**** Records supplied
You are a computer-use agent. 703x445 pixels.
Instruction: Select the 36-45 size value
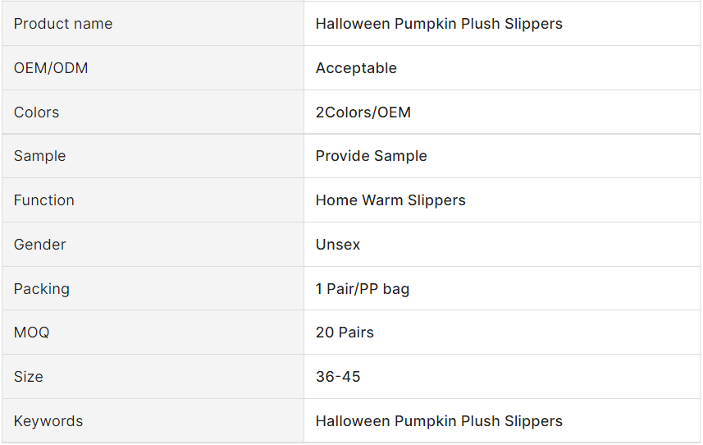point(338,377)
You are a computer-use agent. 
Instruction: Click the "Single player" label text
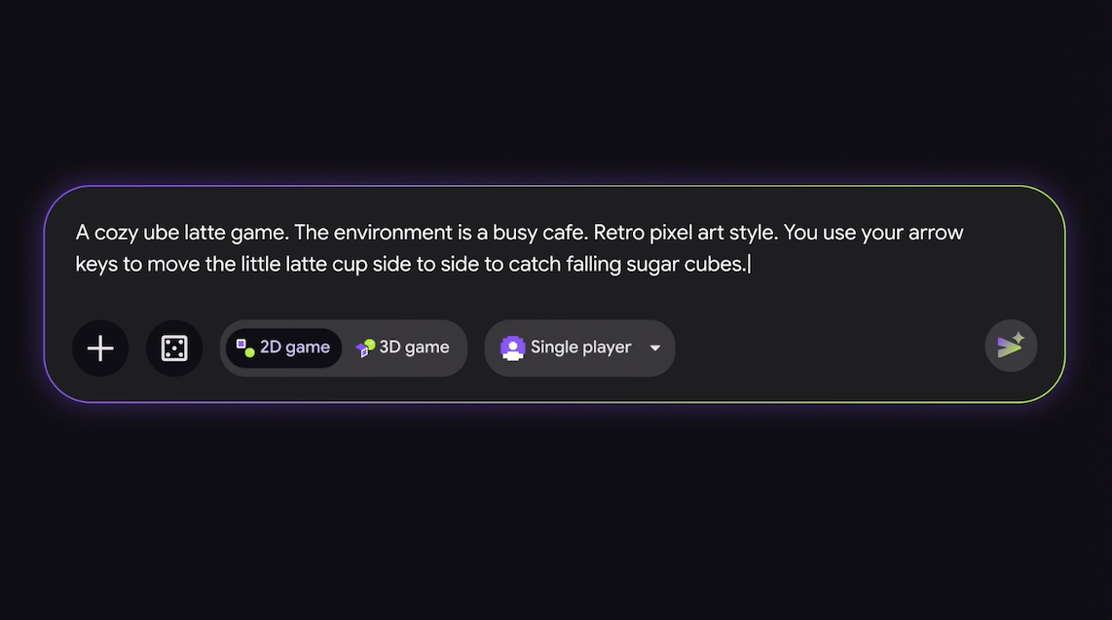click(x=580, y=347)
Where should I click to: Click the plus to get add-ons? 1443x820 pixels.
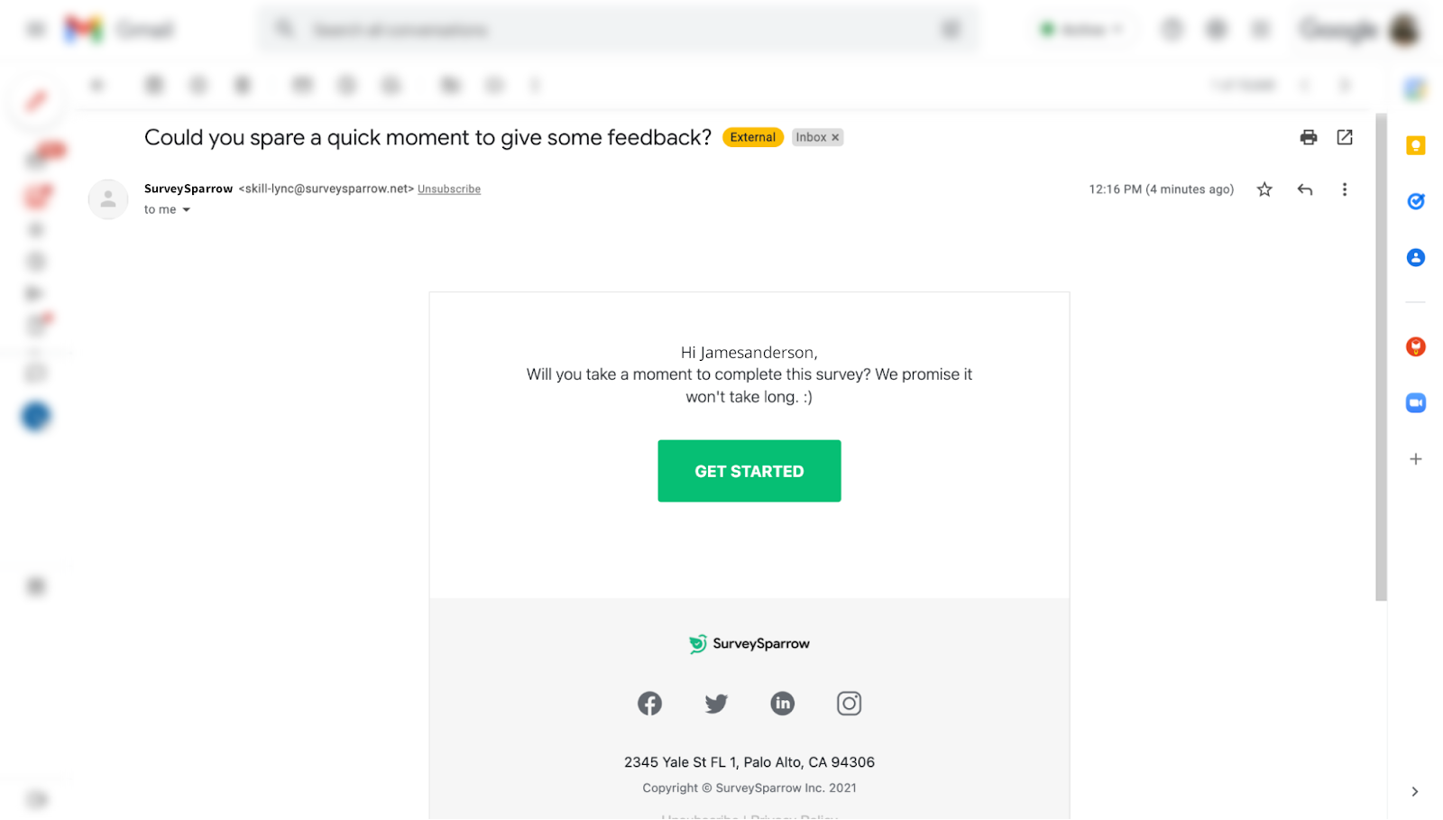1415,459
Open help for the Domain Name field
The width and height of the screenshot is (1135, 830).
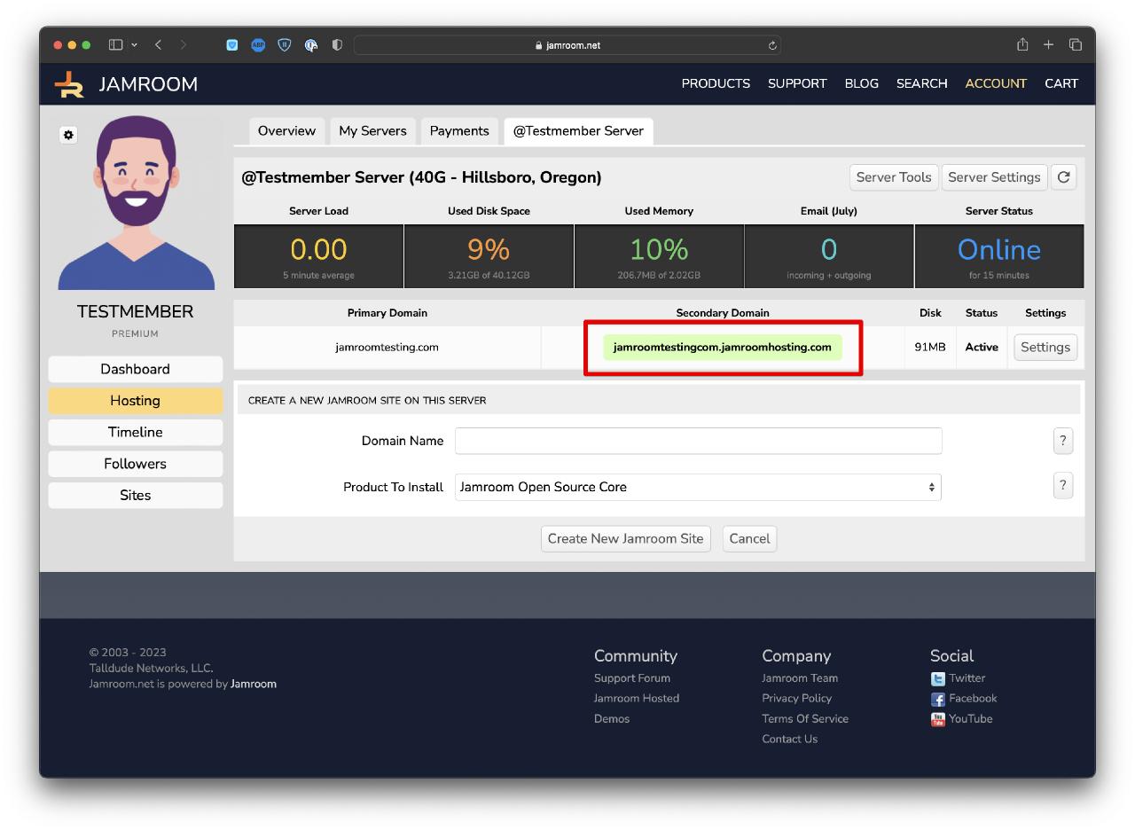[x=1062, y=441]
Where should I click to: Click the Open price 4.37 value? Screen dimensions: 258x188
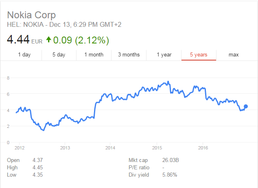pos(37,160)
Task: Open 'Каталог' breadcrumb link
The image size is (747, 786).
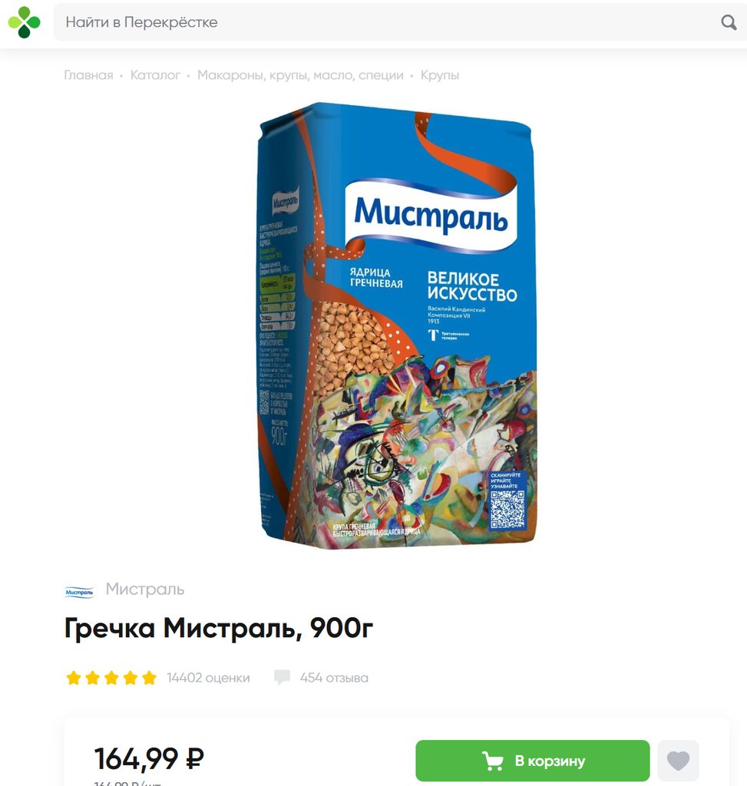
********
◆ Prompt ◆
Copy every line of the data that carries the word "computer".

◆ Result of this task ◆
You are a computer-use agent. 703x445 pixels.
You are a computer-use agent. 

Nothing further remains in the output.